Review Accessibility Guidelines for Workshop Presenters before each workshop.


The workshop elements are:

Welcoming and Entering. This section offers steps for welcoming participants as they arrive.

Opening. Each workshop begins with a short opening ritual, including a welcome, chalice-lighting, and reading or song. Shape the opening ritual to suit your group and the culture and practices of your congregation.

Activities. To provide a coherent learning experience, present the core activities in the sequence suggested. Activities address different learning styles and include individual, small group, and whole group exploration.

Plan a ten-minute break near the halfway point of the workshop. Arrange for beverages and snacks if you wish.

Each activity presents the materials and preparation you will need, followed by a description of the activity followed by detailed directions for implementing the activity with your group. Accessibility guidance is provided, in an Including All Participants section, for activities that have unusual physical circumstances or for which a reminder about inclusion may benefit leaders. Please consult the Accessibility Guidelines for Workshop Presenters in the Integrating All Participants section of this Introduction for suggestions to meet some common accessibility needs.

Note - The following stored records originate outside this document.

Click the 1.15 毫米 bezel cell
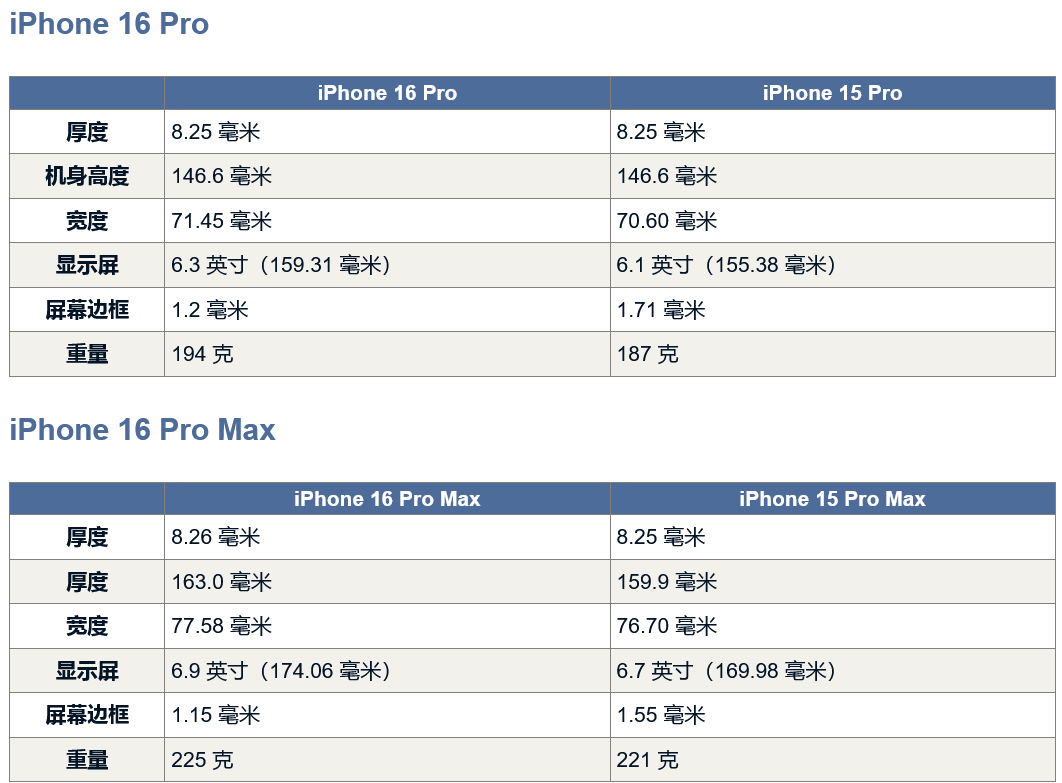The width and height of the screenshot is (1062, 783). (387, 715)
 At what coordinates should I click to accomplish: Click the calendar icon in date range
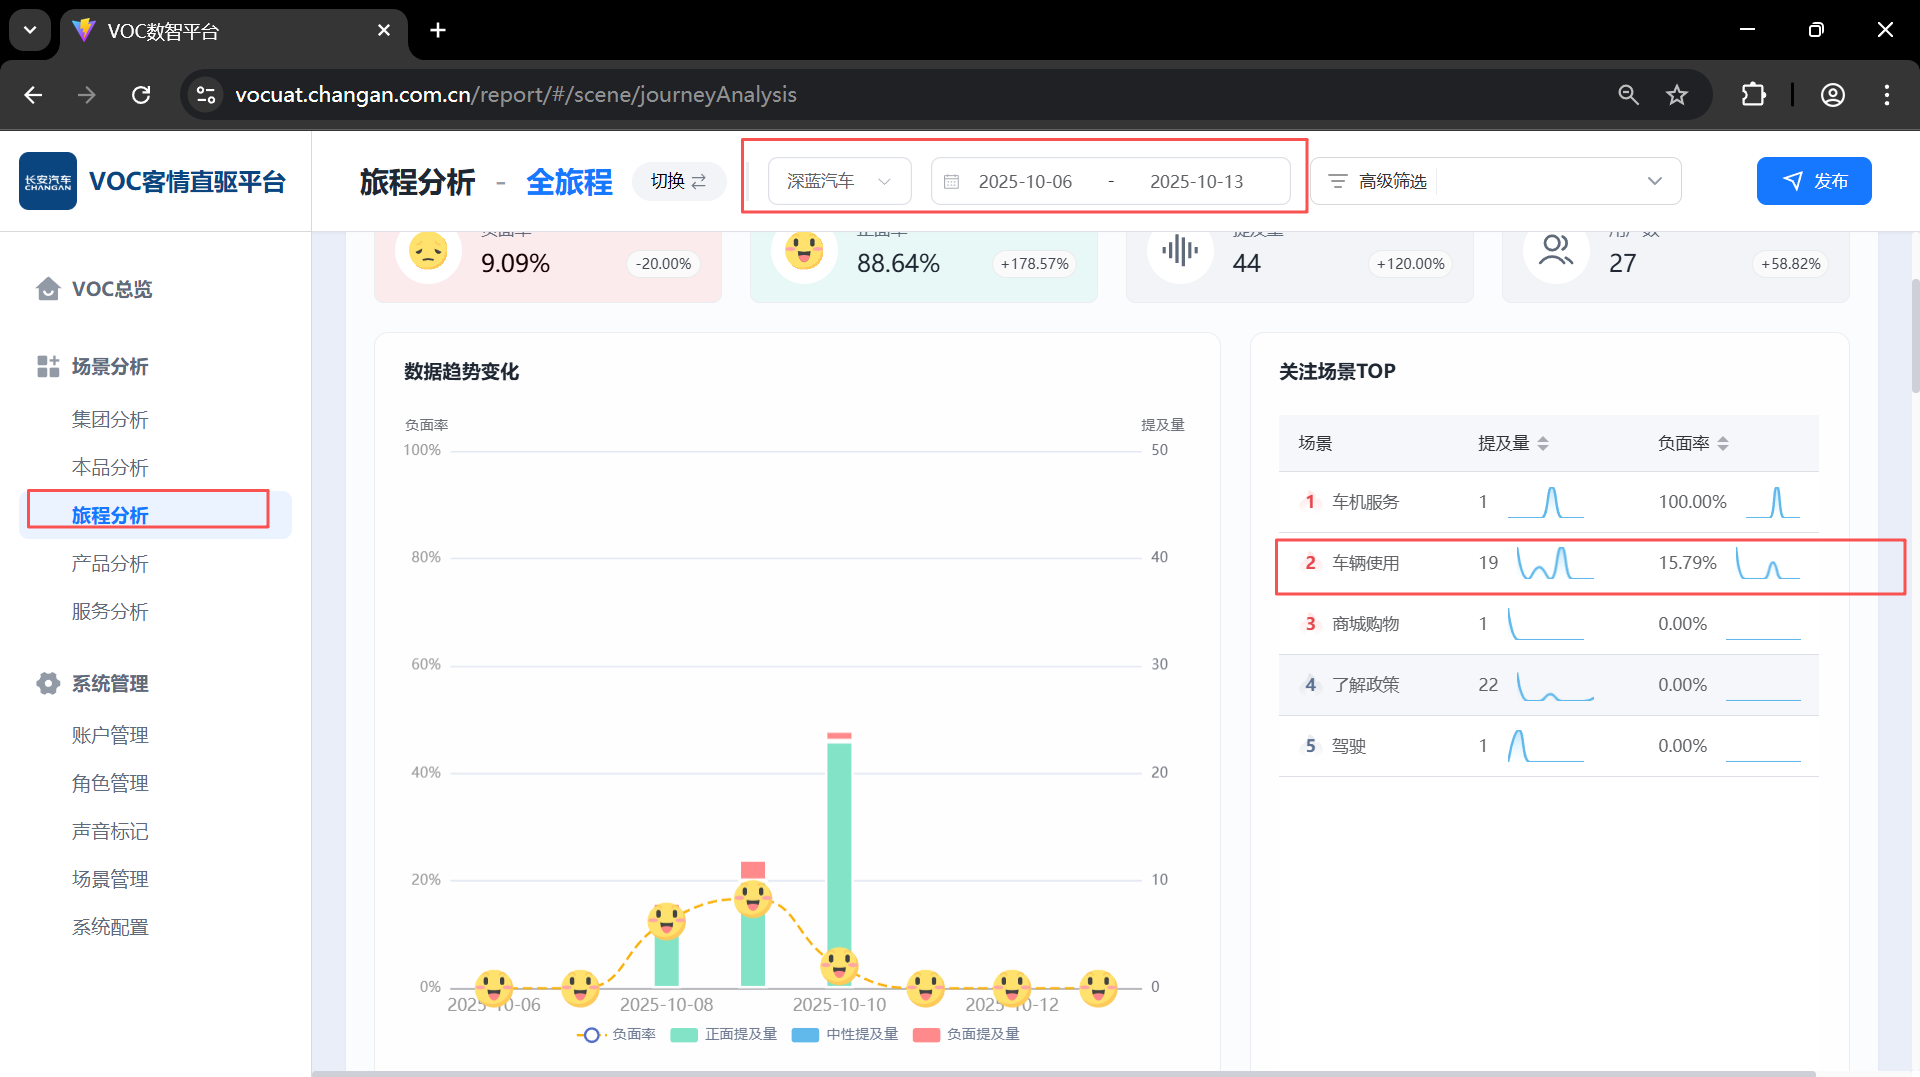(951, 182)
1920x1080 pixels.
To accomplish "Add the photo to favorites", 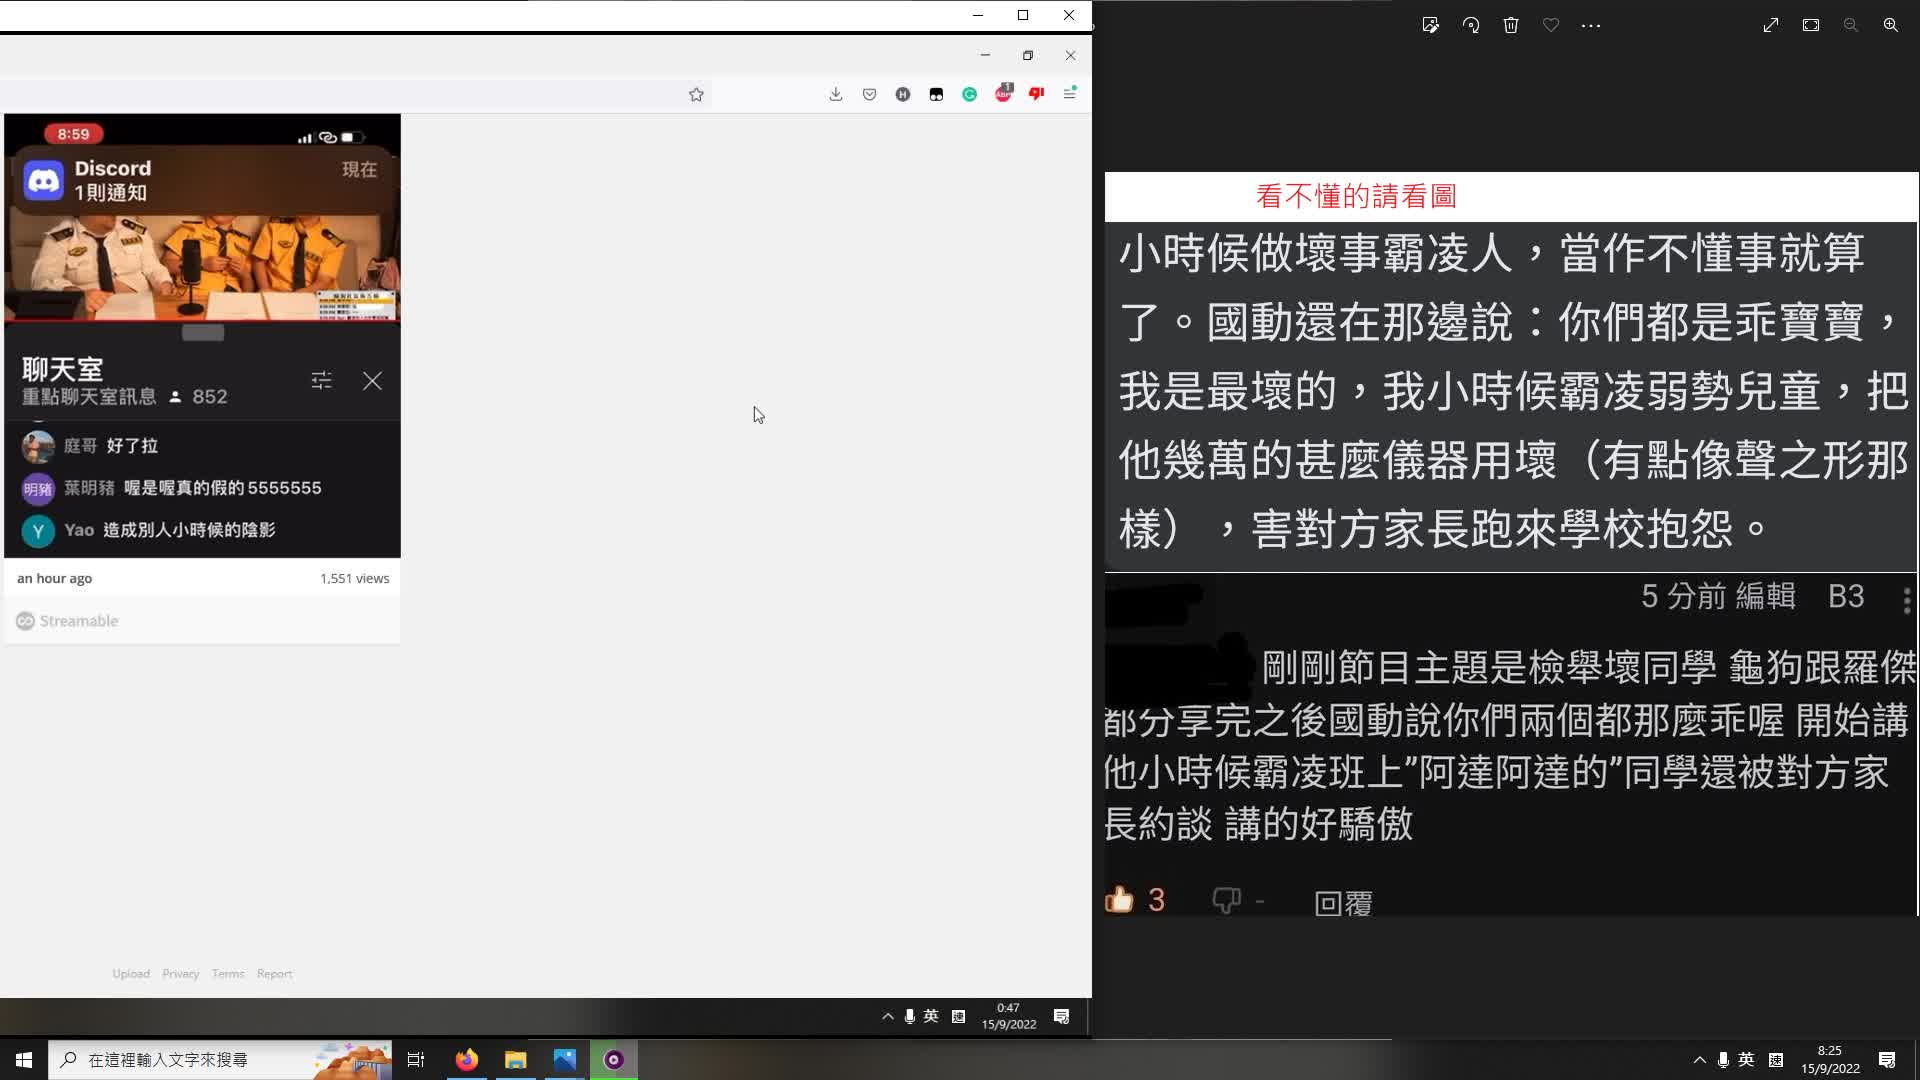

Faith in Action. Each workshop suggests an activity for the group to do outside the workshop meeting times. This is an opportunity for participants to apply workshop themes to action that can transform our congregations and our world.

Workshop Closings suggest download the Faith in Action section and combine it with the Taking It Home section as a handout. (Note: You can customize Faith in Action, Taking It Home or any other component of a Tapestry of Faith program. Download it to your own computer and edit it with your own word processing program.)

Closing. Each workshop offers a closing ritual that signals the end of the group's time together. Like the Opening, the Closing grounds a shared learning experience in ritual. Shape your closing ritual to fit the group and the culture and practices of your congregation.

Leader Reflection and Planning. Find time as co-facilitators to discuss these questions after each workshop to strengthen your skills and your understanding of the group.

Alternate Activities. Workshops offer Alternate Activities to substitute for a core activity or add to the workshop. An Alternate Activity may need more time than a parallel core activity or require Internet access. It may use a different approach to presenting core material or extend learning in a direction not offered in a core activity.

Review Alternate Activities along with the core activities when planning a workshop. Select the activities you feel will work best for you and the group. Keep in mind the benefits of a well-paced workshop that includes different kinds of activities.

Resources. Workshops include the following resources you will need to lead the workshop activities.

  • Stories — Narratives from the sources of our Unitarian Universalist tradition that illuminate and support the workshop activities.
  • Handouts — Sheets you will need to print out and copy for participants to use in the workshop.
  • Leader Resources — Background information and/or activity directions you will need during the workshop.